## RECORDS FOR THE EXERCISE

□ □ □ □ □

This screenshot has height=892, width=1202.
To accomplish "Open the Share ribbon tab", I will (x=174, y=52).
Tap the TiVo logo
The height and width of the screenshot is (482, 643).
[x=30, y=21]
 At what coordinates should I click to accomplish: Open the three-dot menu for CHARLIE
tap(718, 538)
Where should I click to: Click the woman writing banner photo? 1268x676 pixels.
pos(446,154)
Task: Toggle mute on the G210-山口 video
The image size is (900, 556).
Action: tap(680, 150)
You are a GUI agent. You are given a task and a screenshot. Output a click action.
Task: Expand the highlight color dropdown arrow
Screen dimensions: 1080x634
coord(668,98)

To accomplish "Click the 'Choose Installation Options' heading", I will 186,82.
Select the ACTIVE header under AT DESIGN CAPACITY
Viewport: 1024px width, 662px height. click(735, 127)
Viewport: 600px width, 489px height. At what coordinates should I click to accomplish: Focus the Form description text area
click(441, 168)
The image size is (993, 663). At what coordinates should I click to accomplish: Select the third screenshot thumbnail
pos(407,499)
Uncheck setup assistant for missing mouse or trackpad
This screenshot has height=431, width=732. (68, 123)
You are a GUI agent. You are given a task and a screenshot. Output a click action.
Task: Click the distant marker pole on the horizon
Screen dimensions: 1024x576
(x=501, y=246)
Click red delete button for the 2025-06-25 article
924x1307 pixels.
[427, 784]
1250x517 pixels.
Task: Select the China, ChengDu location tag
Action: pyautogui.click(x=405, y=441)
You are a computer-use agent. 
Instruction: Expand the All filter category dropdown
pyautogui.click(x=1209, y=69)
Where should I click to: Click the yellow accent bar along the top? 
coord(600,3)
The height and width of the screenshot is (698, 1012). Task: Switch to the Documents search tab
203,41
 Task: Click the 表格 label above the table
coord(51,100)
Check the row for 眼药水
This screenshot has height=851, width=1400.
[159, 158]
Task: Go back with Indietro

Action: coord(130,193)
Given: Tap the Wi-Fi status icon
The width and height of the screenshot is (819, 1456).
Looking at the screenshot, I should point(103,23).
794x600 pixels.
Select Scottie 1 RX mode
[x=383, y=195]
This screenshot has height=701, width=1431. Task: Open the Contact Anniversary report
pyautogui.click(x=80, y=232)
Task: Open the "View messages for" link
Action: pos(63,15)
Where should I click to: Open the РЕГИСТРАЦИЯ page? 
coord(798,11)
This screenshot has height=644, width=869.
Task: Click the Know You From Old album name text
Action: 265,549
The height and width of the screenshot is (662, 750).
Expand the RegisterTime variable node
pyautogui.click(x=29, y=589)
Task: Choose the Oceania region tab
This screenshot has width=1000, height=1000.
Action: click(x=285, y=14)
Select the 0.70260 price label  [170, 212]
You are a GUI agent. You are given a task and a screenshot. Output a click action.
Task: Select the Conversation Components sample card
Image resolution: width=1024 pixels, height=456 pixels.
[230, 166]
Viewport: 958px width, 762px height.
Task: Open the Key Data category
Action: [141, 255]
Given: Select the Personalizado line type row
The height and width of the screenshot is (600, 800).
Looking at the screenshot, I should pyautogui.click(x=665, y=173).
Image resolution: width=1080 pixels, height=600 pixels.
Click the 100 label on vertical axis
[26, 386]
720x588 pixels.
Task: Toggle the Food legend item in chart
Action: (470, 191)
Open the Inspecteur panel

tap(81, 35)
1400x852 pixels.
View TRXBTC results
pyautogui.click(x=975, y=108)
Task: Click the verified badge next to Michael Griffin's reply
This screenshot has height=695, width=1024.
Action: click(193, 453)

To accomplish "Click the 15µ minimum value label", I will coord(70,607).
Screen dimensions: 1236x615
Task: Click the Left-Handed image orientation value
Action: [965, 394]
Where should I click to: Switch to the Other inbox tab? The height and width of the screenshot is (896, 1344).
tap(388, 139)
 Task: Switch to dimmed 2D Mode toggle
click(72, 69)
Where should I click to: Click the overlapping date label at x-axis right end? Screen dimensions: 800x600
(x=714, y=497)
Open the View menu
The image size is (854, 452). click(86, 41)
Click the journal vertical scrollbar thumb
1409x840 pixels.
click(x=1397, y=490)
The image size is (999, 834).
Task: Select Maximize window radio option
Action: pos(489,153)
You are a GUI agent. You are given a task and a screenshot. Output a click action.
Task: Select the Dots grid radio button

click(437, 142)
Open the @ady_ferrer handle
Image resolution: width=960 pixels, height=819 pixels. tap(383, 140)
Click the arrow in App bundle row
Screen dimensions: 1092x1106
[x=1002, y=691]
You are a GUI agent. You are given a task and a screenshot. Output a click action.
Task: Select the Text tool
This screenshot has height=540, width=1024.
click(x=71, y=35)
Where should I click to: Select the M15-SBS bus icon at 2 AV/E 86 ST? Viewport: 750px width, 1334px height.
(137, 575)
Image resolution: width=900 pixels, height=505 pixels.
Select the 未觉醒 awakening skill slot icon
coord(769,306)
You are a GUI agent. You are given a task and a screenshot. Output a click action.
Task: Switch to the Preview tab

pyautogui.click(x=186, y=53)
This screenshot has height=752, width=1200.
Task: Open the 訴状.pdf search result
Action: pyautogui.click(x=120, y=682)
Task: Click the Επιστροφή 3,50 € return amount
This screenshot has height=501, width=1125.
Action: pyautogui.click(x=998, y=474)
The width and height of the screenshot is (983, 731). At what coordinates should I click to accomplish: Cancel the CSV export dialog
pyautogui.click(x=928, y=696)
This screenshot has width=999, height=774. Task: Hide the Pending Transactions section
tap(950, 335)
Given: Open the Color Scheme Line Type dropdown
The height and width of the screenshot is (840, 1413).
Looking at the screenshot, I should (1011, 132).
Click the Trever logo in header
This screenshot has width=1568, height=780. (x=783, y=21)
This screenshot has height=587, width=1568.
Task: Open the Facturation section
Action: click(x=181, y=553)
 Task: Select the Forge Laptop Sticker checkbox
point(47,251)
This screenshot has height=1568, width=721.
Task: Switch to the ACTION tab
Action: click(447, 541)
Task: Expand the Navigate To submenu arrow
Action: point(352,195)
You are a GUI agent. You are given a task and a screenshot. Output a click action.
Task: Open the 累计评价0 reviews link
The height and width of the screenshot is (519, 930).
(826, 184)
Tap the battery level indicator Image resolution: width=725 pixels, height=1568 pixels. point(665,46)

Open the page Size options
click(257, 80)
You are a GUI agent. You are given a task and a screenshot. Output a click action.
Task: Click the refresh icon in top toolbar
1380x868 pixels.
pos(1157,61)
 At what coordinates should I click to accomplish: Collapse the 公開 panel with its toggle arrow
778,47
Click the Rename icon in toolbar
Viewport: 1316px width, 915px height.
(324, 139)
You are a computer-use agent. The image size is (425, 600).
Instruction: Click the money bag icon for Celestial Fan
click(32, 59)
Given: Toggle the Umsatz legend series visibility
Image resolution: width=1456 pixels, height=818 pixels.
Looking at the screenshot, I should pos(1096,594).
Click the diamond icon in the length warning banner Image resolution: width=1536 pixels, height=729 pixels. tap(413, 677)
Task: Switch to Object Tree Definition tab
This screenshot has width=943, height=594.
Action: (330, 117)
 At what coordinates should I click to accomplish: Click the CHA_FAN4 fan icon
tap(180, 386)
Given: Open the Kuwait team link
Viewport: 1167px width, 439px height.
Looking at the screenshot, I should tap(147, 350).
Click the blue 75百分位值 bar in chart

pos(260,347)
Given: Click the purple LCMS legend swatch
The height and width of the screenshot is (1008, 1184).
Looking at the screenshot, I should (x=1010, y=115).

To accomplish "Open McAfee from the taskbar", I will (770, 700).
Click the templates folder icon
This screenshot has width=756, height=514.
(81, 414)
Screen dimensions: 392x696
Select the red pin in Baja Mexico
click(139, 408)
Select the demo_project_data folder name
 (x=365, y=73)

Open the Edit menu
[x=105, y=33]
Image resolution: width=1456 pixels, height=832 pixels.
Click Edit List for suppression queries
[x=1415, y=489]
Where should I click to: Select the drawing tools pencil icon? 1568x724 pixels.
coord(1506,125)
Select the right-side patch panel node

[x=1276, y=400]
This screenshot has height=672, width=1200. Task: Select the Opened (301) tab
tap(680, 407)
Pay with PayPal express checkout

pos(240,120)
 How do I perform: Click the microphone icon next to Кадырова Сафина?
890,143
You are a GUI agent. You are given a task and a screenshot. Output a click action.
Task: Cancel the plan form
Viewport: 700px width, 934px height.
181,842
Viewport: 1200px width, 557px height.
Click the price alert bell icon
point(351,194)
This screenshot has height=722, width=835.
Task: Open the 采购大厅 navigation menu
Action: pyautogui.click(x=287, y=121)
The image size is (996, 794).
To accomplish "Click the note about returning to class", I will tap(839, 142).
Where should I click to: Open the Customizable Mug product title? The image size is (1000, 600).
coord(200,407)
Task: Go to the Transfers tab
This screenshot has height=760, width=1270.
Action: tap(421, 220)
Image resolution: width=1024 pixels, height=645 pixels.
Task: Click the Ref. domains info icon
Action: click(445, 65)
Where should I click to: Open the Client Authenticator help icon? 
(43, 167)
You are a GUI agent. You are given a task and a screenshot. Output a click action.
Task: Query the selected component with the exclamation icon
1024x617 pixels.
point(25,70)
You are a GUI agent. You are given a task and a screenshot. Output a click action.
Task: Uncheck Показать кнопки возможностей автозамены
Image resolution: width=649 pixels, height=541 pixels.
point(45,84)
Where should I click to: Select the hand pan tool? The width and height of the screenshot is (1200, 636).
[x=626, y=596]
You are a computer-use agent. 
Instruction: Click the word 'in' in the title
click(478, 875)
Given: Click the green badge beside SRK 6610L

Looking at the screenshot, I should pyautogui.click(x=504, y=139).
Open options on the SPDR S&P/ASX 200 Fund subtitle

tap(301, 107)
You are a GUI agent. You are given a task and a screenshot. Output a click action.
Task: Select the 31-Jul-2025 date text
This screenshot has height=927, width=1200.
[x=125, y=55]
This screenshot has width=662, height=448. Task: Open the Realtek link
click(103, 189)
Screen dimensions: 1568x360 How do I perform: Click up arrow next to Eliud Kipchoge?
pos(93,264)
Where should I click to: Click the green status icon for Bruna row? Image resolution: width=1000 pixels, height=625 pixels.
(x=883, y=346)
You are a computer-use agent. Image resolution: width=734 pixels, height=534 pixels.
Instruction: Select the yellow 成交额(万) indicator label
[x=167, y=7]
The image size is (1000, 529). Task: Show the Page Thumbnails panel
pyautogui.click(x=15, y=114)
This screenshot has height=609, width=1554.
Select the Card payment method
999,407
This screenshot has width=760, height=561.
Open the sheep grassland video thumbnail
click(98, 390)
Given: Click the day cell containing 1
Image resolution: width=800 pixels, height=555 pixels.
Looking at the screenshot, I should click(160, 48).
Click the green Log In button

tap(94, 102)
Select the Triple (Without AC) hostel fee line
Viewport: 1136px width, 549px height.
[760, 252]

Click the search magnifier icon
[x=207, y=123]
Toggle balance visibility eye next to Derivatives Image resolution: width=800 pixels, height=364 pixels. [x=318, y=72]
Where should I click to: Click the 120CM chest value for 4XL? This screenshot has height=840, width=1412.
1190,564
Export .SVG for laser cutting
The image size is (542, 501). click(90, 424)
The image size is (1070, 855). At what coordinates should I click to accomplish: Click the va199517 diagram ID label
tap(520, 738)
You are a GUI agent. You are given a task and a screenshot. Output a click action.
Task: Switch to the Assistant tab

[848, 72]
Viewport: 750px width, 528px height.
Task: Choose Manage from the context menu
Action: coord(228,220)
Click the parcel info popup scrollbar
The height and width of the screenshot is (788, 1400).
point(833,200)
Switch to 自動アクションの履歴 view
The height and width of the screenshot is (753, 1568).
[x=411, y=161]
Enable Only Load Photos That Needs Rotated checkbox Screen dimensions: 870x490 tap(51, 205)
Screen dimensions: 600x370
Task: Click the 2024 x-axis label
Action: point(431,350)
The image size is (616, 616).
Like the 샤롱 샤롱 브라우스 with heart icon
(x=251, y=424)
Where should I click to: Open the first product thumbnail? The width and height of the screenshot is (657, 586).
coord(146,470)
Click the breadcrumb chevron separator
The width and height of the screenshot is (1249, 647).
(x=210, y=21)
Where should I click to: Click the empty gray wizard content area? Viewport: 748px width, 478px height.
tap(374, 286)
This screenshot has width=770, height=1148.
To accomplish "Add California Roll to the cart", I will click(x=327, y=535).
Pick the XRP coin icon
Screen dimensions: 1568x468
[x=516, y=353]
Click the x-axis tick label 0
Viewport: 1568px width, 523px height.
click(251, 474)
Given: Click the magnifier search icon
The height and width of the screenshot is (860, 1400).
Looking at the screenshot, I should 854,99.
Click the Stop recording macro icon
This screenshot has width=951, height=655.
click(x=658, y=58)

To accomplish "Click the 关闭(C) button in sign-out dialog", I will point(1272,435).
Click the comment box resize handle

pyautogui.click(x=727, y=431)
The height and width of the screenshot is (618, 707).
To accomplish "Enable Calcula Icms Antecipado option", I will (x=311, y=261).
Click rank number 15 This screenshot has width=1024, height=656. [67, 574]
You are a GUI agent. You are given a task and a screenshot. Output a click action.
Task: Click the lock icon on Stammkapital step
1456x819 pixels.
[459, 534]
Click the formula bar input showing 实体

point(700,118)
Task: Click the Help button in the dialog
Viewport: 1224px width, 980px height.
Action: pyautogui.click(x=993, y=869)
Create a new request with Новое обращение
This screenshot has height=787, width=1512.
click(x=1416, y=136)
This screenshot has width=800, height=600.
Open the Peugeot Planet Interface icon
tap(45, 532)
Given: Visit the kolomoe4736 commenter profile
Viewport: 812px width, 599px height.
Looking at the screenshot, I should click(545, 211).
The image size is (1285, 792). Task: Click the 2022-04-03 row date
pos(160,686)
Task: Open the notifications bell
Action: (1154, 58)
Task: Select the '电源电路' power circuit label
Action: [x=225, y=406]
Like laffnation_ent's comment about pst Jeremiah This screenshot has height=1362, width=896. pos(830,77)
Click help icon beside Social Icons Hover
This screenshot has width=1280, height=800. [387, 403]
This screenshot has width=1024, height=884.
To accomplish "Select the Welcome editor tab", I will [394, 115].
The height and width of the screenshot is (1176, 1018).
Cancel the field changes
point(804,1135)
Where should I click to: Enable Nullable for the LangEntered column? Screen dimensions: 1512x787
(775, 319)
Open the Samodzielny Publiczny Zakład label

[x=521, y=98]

□ □ □ □ □

## REQUIREMENT
The lines that contain the word "computer" are wanted; copy each of them from the records.

## RESPONSE BELOW
You are a computer-use agent. 
You are a computer-use agent. The image size is (425, 600).
You are a computer-use agent. 
You are a computer-use agent. Image resolution: width=734 pixels, height=534 pixels.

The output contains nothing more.